■ Task goal ■
In the listing, from its first line through the line containing "This screenshot has", swap "screenshot" for "screen capture" and reproduce those lines with nothing else altered.

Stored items
***

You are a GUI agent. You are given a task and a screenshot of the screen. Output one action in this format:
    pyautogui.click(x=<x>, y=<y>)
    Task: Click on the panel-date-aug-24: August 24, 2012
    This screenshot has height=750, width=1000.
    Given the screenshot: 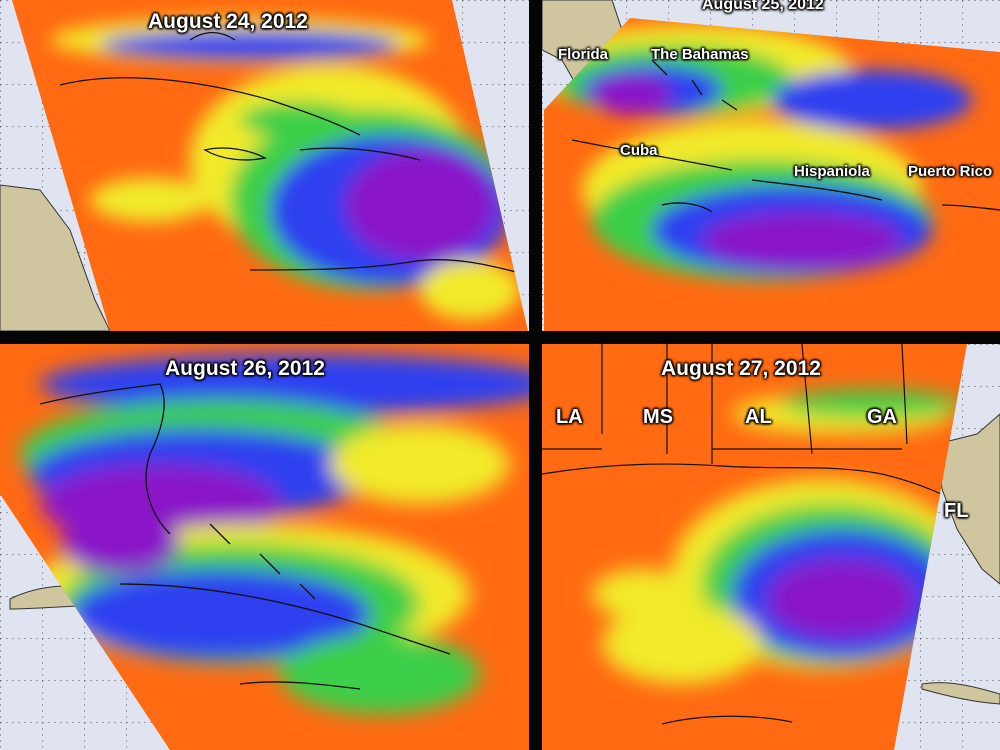 What is the action you would take?
    pyautogui.click(x=228, y=22)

***

■ Solution to the exercise ■
You are a GUI agent. You are given a task and a screen capture of the screen. Output one action in this format:
    pyautogui.click(x=<x>, y=<y>)
    Task: Click on the panel-date-aug-24: August 24, 2012
    This screen capture has height=750, width=1000.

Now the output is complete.